Total number of processes and threads created using nn.distributed.parallel

joshua_mora · February 25, 2020, 7:24pm

Under to the context of training using python front end.

Where could I find some information about the total number of processes and threads when using nn.distributed.parallel module ?

If I have a simple neural network (eg. MNIST) and I do distributed data parallelism where I assign 1 process per GPU, and I have both training and eval going on and a dataloader with 1 worker, should I have only 3 processes per GPU: 1 main process (the training one) that spawns eval process and dataloader process (total of 3 processes). Then within the main process: a thread for scheduling work, a thread for forward, a thread for backward, a thread to deal with eval process, a thread to deal with dataloader, a thread for cache manager. That is 6 threads. When profiling I get to see several mode. Is there any document where I can get that info ? Also if BWD is consuming what FWD is producing, is there a way I can “merge” both threads of FWD and BWD in a single thread ? Is there also a way to not dealloc objects from the cache allocator if the number of objects (tensors, model) remains the same from iteration to iteration, so I can avoid the expensive mmap/munmap ?

Thanks in advance.

osalpekar · February 25, 2020, 9:44pm

In terms of the total number of processes, the num_workers argument you pass to the DataLoader class determines the number of subprocess it uses (0 means the dataloader uses the main process). Here is some documentation: https://pytorch.org/docs/1.1.0/_modules/torch/utils/data/dataloader.html.

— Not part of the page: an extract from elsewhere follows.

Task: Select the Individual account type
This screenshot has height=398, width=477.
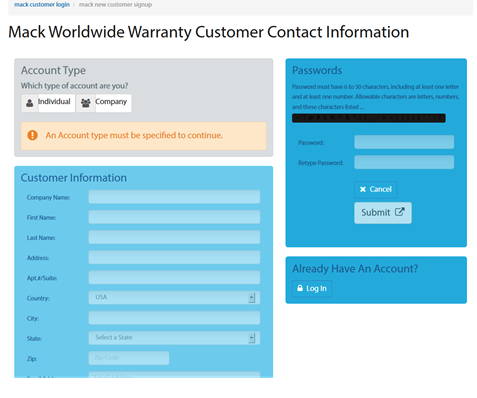Action: tap(48, 103)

For the number of threads, this varies based on the communication backend you use (which is passed to init_process_group). For example the gloo backend uses 2 threads per device: https://github.com/pytorch/pytorch/blob/master/torch/csrc/distributed/c10d/init.cpp#L565.

joshua_mora · February 25, 2020, 10:24pm

Thanks for the quick reply.

I am using NCCL backend. I do not see how many threads are being passed to create the group. at https://github.com/pytorch/pytorch/blob/master/torch/lib/c10d/ProcessGroupNCCL.cpp
Is there a knob to control that ?

I am using dataloder with num_workers set to 1 (so main process spawns a separate process ?)
Based on the information on https://pytorch.org/docs/1.1.0/_modules/torch/utils/data/dataloader.html.
At each iteration the dataloader process is created and destroyed (if num_workers!=0) which has some overhead ?
Can we keep the processes (depending on how many samples within the batch you want to work concurrently) across iterations so we do not incur into that overhead ?

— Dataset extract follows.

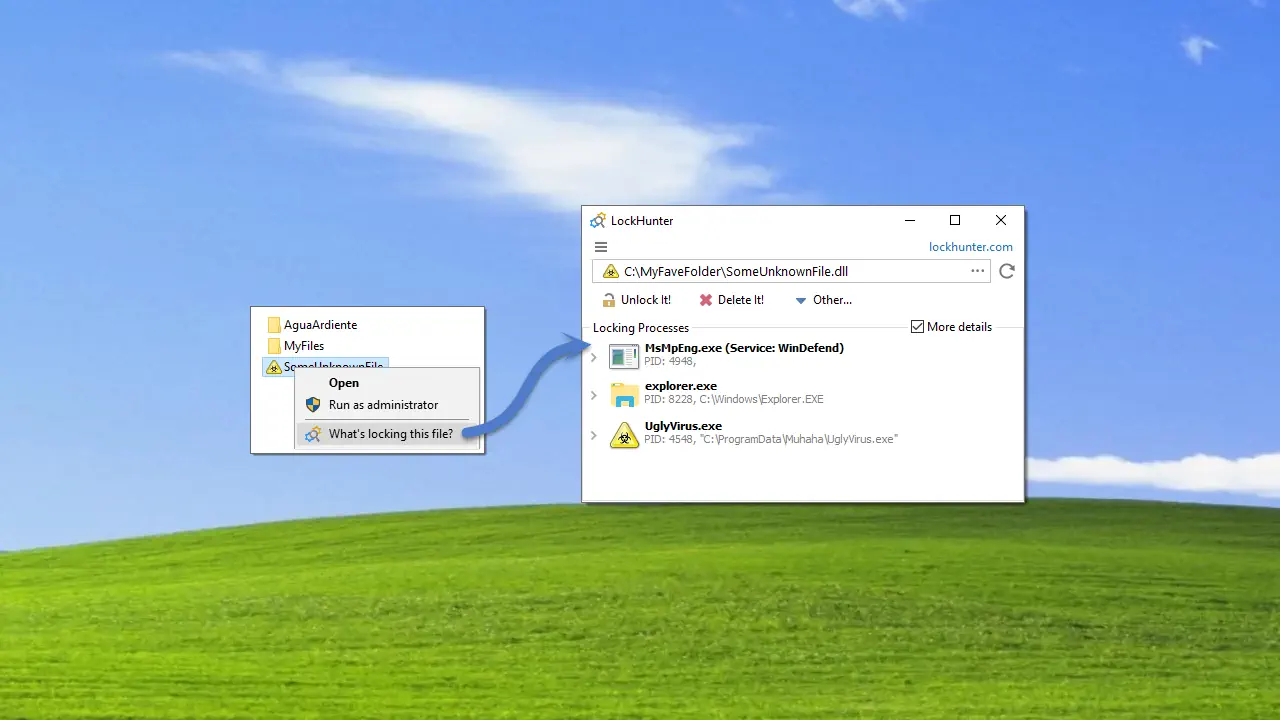1280x720 pixels.
Task: Enable the More details checkbox
Action: click(917, 326)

I am basically trying to prune the number of processes and threads, while I understand I may restrict generality but I am trying to speed up the execution when I am CPU bound.

Thanks in advance.

osalpekar · February 25, 2020, 11:15pm

The number of threads is currently not tunable by the user, but we’re considering making this possible in a future release.

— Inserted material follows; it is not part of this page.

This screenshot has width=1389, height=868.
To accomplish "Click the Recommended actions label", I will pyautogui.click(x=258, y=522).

Right, num_workers=1 would spawn a separate process. Here’s an issue tracking the discussion around keeping subprocesses alive across iterations (with a patch that should make this possible):

github.com/pytorch/pytorch

DataLoader with option to re-use worker processes

opened 12:21AM - 09 Jan 19 UTC

dashesy

high priority feature module: dataloader triaged

## 🚀 Feature Currently after an epoch is ended dataloader spawns a new process …to read data. This means if processes have cached some internal state (db connection, indexing, ...) they will be lost and the new process will have the overhead of creating the connection or indexing. ## Motivation I have a custom dataset (that indexes data for fast retrieval) and only part of the dataset is used in training. If I have a training with longer epochs, training will be faster than shorter epochs because when an epoch ends a new process will have to re-read and index the custom dataset. ## Pitch A flag to tell dataloader to re-use the worker processes. If the process pool has the re-use option ([Loky from joblib](https://github.com/tomMoral/loky) does) that would be enough. ## Alternatives Documentation should specify this issue. Option to use [Loky](https://github.com/tomMoral/loky) for all multi-processing backend will be also great. ## Additional context Started a discussion [here](https://discuss.pytorch.org/t/dataloader-re-use-worker-processes/34071) cc @ezyang @gchanan @SsnL

joshua_mora · February 26, 2020, 12:41am

Thanks for the pointer to this discussion on the dataloader.
With respect to the number of threads/processes, I still miss to understand all the other threads being generated.
Is it possible for example to use same thread for backward and forward if they deal with same model and batch, instead of having 2 threads that could assume using different models and samples ?
NCCL process group also accepts the option of size which I am not sure it refers also to the number of threads.
Are there any other hardcoded number of threads that I could reduce ? ( set_num_threads(1)/set_num_interop_threads(1) will not prevent from creating a bunch of threads, larger than 6 per process that deals with each GPU). I have very few cores available per GPU (~4) so I need to restrict the number of threads to what is necessary.

Thanks, again.

osalpekar · February 26, 2020, 9:53pm

I’m not sure of any way to coerce forward and backward into using the same thread.

That size actually refers to world_size, which is the total number of ranks in your job

This might provide some more insight into tuning the number of threads: Number of CPU threads for the python process · Issue #16894 · pytorch/pytorch · GitHub. For example, the OMP_NUM_THREADS env var is used for controlling the number of OpenMP threads for CPU operations and MKL_NUM_THREADS for mkl.

joshua_mora · February 26, 2020, 11:13pm

Thanks @osalpekar.
OpenMP environment variables dont make a difference if torch.set_num_threads is already set.
In fact I use GOMP_CPU_AFFINITY to enforce a particular set of openMP threads to run on specific cores. I did play also with OMP/MKL_DYNAMIC set to false.
I still do not understand though what torch.set_num_threads controls if I end up having 1 thread for FWD and 1 different thread for BWD. And several other threads.
I may think that there is a total amount of work and some “empirical” definition of how many threads to have for certain amount of work. the env var will overwrite that heuristic.
Just trying to find the code where that is precribed/defined.
Are you aware of a document where it is described the architecture in terms of thread/functionality ?
Why would I get > 6 threads if I have torch.set_num_threads set to 1.

Regards.